Research: Our lab is primarily engaged in endothelial cell biology. Our overall goal is to identify the molecular components, the protein-protein interactions, the regulatory events occurring within signaling modules on the plasma membrane which dictate endothelial cell phenotype, and the propensity for vascular disease. Investigations are performed in cell culture models and in both in vitro and in vivo reconstitution systems in genetically modified mice.

Clifford Wai, M.D.
Division of Urogynecology, Department of Obstetrics and Gynecology
Laboratory: Wai Laboratory
clifford.wai@utsouthwestern.edu

Research: Animal models for lower urinary tract dysfunction and anal incontinence. More recently, interests have included exploring the role of mechanical trauma, denervation, pregnancy, and the effects of growth factors and myogenic stem cells on wound healing of the external anal sphincter. Other research interests include urogynecology education, functional anatomy and biomechanics of gynecologic surgical procedures, patient outcomes in incontinence, and pelvic organ prolapse.

Yihong Wan, Ph.D.
Pharmacology
Laboratory: Laboratory of Yihong Wan
yihong.wan@utsouthwestern.edu

Research: Our long-term goal is to understand how the nuclear receptor family of transcription factors and associated pathways regulate development, metabolism, and cancer, using the skeleton and the mammary gland as model systems. 

Jiang Wu, Ph.D.
Physiology
Laboratory: Jiang Wu Lab
jiang9.wu@utsouthwestern.edu

Research: We are interested in chromatin regulation of signaling pathways that are important for stem cell self-renewal and differentiation. The current focus is the function of ATP-dependent chromatin remodeling complexes in embryonic and neural development.

Jian Xu, Ph.D.
Children's Medical Center Research Institute at UTSW
Laboratory: Jian Xu Lab
jiang9.wu@utsouthwestern.edu

Research: We are interested in chromatin regulation of signaling pathways that are important for stem cell self-renewal and differentiation.

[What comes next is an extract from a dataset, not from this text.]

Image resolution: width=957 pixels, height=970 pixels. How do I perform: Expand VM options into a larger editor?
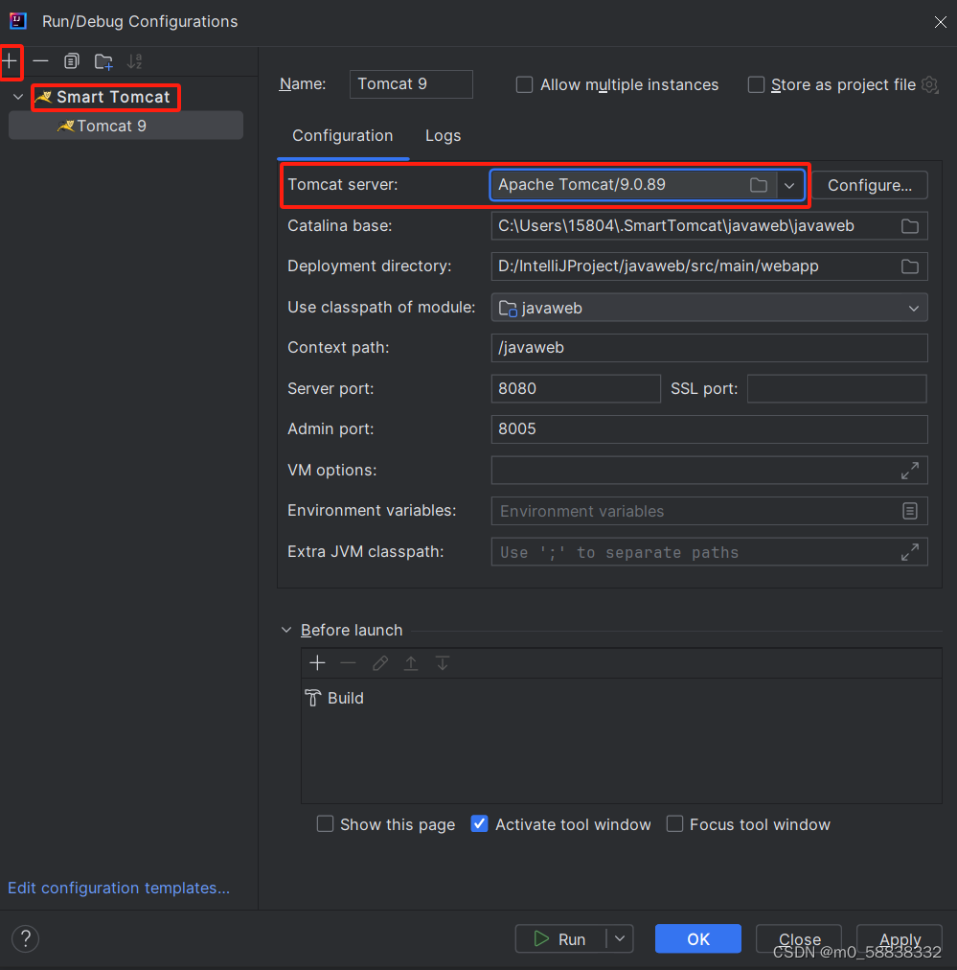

The current focus is the function of ATP-dependent chromatin remodeling complexes in embryonic and neural development. 

Andrew Zinn, M.D., Ph.D.
Internal Medicine/Eugene McDermott Center for Growth and Development
Laboratory: Zinn Laboratory
andrew.zinn@utsouthwestern.edu

Research: Genetic disorders of human growth, development, and reproduction, with emphasis on obesity and sex chromosome abnormalities.